2020年3月にオープンの京都市京セラ美術館で、現代作家のプレイベント続々
改修・増築工事のために閉館中の「京都市京セラ美術館」(京都市左京区)で、8月28日に記者発表がおこなわれ、2020年3月21日のリニューアルを記念した展覧会の詳細が発表された。
オープニング展は、本館北回廊でおこなわれる『京都の美術 250年の夢』と、新館「東山キューブ」でおこなわれる『杉本博司 瑠璃の浄土』のふたつ。
江戸時代から現代にいたる京都のアートシーン、約250年の歴史を振り返る大規模展では、総計400点を超える作品が展示される。一方、写真家の杉本博司は、かつて6つの寺院が存在していた京都・岡崎の歴史を踏まえつつ、「瑠璃」「浄土」「偏光色」をキーワードに日本人の精神性を見つめ直す試みに。世界初公開の大判カラー作品シリーズ『OPTICKS』や、ガラスにまつわるさまざまな作品、考古資料などで構成される。
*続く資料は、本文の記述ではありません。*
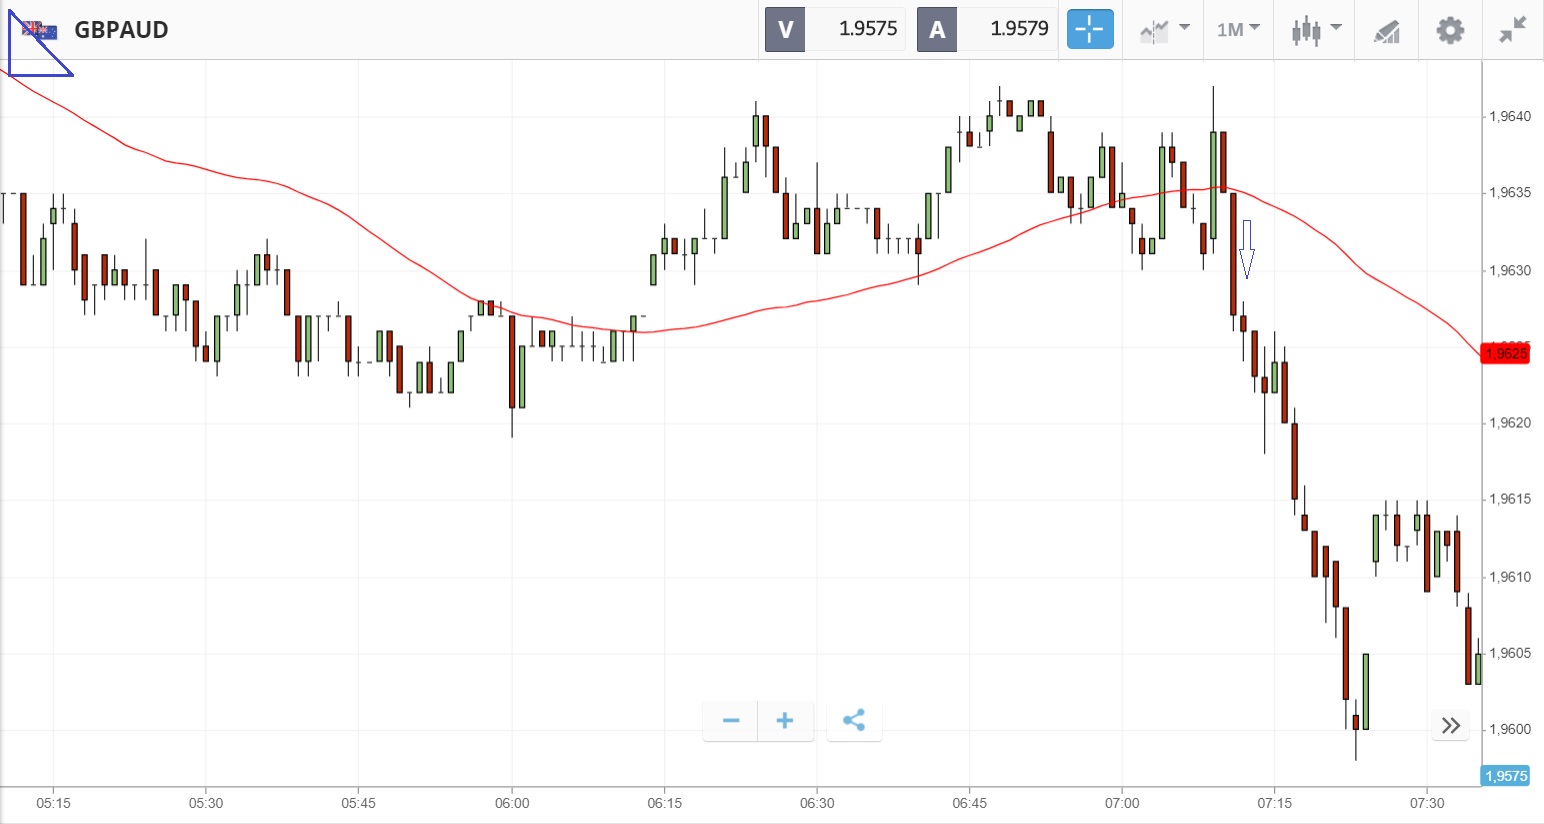Select the drawing tools pencil icon
Viewport: 1544px width, 824px height.
point(1386,31)
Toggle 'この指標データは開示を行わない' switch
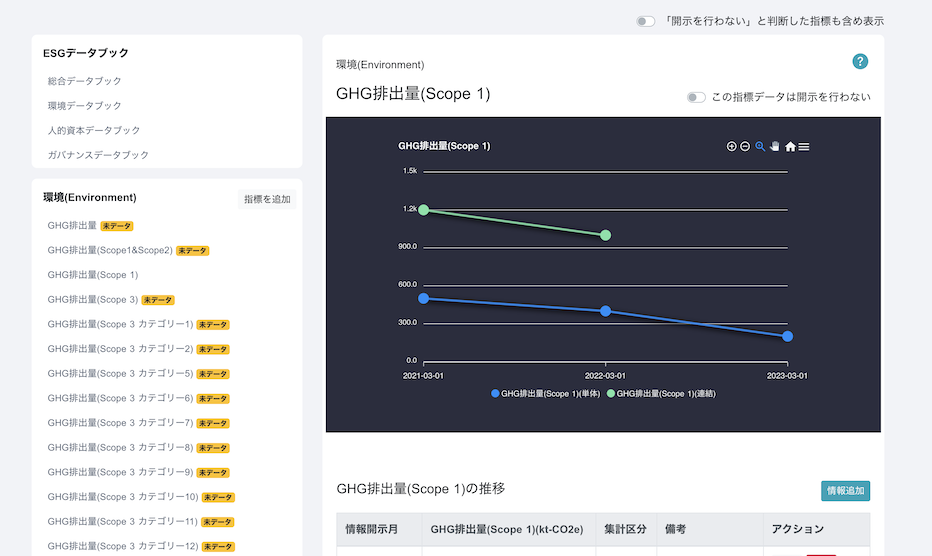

また、南回廊1階に設けられる「コレクションルーム」では、同館が開館以来収集してきたコレクション(日本画、洋画、彫刻、版画、工芸、書)を展覧。京都の四季に合わせ年4回展示を替え、それぞれの季節感溢れる表現が楽しめるという。
オープン前のプレイベントは2019年12月21日よりスタート。現代アーティストの鬼頭健吾によるインスタレーションや、高橋匡太による本館ライトアップがおこなわれるほか、本館エントランス前に新設されたスロープ状の広場「京セラスクエア」でコンサートがおこなわれる予定だ。